The United States, the European Union and emerging economic heavyweights tried again on Tuesday to bridge huge differences and unblock a trade deal aimed at delivering a boost to the world's flagging economy.
On the second day of crunch talks at the World Trade Organisation, delegates were hoping for movement from richer countries to help break the deadlock.
"People are expecting a number today to get the process going," an EU diplomat said, referring to hopes the United States would announce a long-awaited figure for a new ceiling for its farm subsidies.
The week-long negotiations are seen as the last chance to save the seven-year-old Doha round of trade talks before November's U.S. presidential election which would put further talks on ice, possibly for a couple of years.
Billed as the 'development round', the new wave of trade liberalisation is supposed to help poorer countries by opening markets to their exports and reducing rich countries' subsidies.
India said the latest proposals were still skewed in favour of rich countries, and developing countries needed to protect their subsistence farmers and their infant industries.

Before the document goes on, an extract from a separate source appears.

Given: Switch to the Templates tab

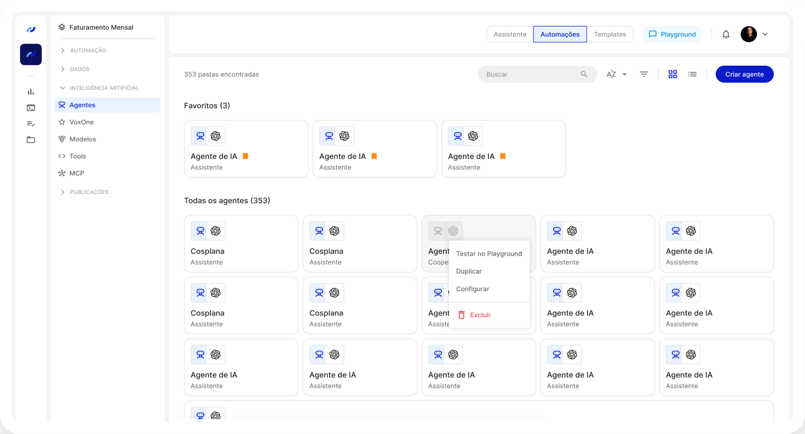Looking at the screenshot, I should tap(610, 35).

"We hope that these flaws would get addressed, balance will be restored. during the course of the negotiations. Then and then alone can the final outcome fully reflect the development dimension of this round," Gopal Pillai, the top civil servant in India's commerce ministry, told delegates.
Pillai is heading the Indian delegation after Commerce Minister Kamal Nath returned to New Delhi for Tuesday's confidence vote over civilian nuclear cooperation with the United States that could trigger a snap election.
Many delegates in Geneva say defeat for the Congress-led government could spell an early end to the trade talks, given India's pivotal role in the negotiations.